27. The process according to claim 2, wherein the heating output in
the evaporator is adjusted in such a way that the concentration of
those components of the low boiler fraction for which a certain
limiting value for the concentration is to be achieved in the side
draw, at the lower end of the dividing wall (DW), is adjusted in
such a way that the concentration of components of the low boiler
fraction in the liquid at the lower end of the dividing wall is
from 10 to 99% of the value which is to be achieved in the side
draw product, and the heating output is adjusted to the effect that
the heating output is increased at a higher content of components
of the low boiler fraction and the heating output is reduced at a
lower content of components of the low boiler fraction.
28. The process according to claim 2, wherein the distillate is
withdrawn under temperature control and the control temperature
used is a measurement point in the subregion 1 of the column which
is disposed from 2 to 20 theoretical plates below the upper end of
the column.
29. The process according to claim 2, wherein the bottom product is
withdrawn under temperature control and the control temperature
used is a measurement point in the subregion 6 of the column which
is disposed from 2 to 20 theoretical plates above the lower end of
the column.
30. The process according to claim 2, wherein the side product in
the side draw is withdrawn under level control and the control part
used is the liquid level in the evaporator.
31. The process according to claim 1, wherein, instead of a
dividing wall column, a connection of two distillation columns in
the form of a thermal coupling is used.
32. The process according to claim 31, wherein the two thermally
coupled distillation columns are each equipped with a dedicated
evaporator and condenser.
33. The process according to claim 31, wherein the two thermally
coupled columns are operated at different pressures and only
liquids are conveyed in the connection streams between the two
columns.
34. The process according to claim 31, wherein the bottom stream of
the first column is partly or fully evaporated in an additional
evaporator and subsequently fed to the second column in biphasic
form or in the form of a gaseous and of a liquid stream.
35. The process according to claim 1, wherein the feed stream to
the column (feed) is partly or fully preevaporated and is fed to
the column in biphasic form or in the form of a gaseous and of a
liquid stream.
36. A process according to claim 1, wherein the dividing wall is
not welded into the column, but rather is configured in the form of
loosely inserted and adequately sealed subsegments.
37. The process according to claim 36, wherein the loose dividing
wall has internal manholes or removable segments which allow access
from one side of the dividing wall to the other side within the
column.
38. The process according to claim 2, wherein the liquid
distribution in the individual subregions of the column (DWC) may
be deliberately adjusted in a nonuniform manner.
39. The process according to claim 38, wherein the liquid is
introduced to an increased extent in the wall region in the
subregions 2 and 5 and the liquid is introduced to a reduced extent
in the wall region in the subregions 3 and 4.
40-41. (canceled)
Description
[0001] The present invention relates to a process for
distillatively separating mixtures comprising ethylenamines.
[0002] For the distillative, for example continuous, separation of
multisubstance mixtures, various process variants can be used.
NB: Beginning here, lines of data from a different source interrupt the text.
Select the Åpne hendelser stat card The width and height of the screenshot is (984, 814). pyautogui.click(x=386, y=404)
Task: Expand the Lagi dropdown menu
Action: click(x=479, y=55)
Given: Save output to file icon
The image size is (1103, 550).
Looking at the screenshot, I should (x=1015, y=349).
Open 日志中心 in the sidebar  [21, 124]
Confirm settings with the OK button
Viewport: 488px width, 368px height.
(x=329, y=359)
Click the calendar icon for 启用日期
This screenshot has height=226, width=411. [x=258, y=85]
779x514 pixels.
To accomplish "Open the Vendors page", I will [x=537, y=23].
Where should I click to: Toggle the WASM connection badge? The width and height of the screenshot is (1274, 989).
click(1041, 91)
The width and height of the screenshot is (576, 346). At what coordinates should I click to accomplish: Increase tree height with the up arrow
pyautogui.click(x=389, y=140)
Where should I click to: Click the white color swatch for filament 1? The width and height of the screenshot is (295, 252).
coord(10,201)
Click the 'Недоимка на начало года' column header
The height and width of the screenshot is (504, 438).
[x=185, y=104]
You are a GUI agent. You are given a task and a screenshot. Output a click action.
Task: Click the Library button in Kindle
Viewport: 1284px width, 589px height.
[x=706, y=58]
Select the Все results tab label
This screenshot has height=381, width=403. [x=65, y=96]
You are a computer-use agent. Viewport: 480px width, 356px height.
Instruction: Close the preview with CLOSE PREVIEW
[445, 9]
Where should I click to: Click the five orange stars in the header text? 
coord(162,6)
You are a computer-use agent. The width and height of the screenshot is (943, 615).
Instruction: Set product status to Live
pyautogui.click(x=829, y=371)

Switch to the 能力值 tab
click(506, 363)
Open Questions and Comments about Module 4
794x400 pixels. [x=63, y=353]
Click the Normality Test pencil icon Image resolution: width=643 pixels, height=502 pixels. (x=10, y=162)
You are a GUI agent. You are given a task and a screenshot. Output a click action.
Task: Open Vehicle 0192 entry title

In
the simplest case, the mixture to be separated (feed mixture) is
separated into two fractions, a low-boiling top fraction and a
high-boiling bottom fraction.
[0003] When feed mixtures are separated into more than two
fractions, a plurality of distillation columns has to be used in
this process variant. In order to restrict the apparatus demands,
columns having liquid or vaporous side draws are used if possible
in the separation of multisubstance mixtures.
[0004] However, the opportunity to employ distillation columns
having side draws is highly restricted by the fact that products
withdrawn at the side draw points are rarely if ever completely
pure. In the case of side withdrawals in the rectifying section of
the column, which are typically in liquid form, the side product
still contains fractions of low-boilers which should be removed via
the top. The same applies to side withdrawals in the stripping
section of the column, which are usually in vaporous form, in which
the side product still has high boiler fractions.
[0005] The use of conventional side draw columns is therefore
restricted to cases in which contaminated side products are
permissible.
[0006] One means of remedy is offered by dividing wall columns
(see, for example, FIG. 1). This column type is described, for
example, in:
U.S. Pat. No. 2,471,134, U.S. Pat. No. 4,230,533, EP-A-122 367,
EP-A-126 288, EP-A-133 510,
Chem. Eng. Technol. 10, (1987), pages 92-98,
Chem.-Ing.-Tech. 61, (1989), No. 1, pages 16-25,
Gas Separation and Purification 4 (1990), pages 109-114,
Process Engineering 2 (1993), pages 33-34,
Trans IChemE 72 (1994), Part A, pages 639-644, and
Chemical Engineering 7 (1997), 72-76.
[0007] In this design, it is possible to withdraw side products
likewise in pure form. Disposed in the middle region above and
below the feed point and the side withdrawal is a dividing wall
which seals the feed section from the withdrawal section and
prevents transverse mixing of liquid and vapor streams in this
column section. This reduces the total number of distillation
columns required in the separation of multisubstance mixtures.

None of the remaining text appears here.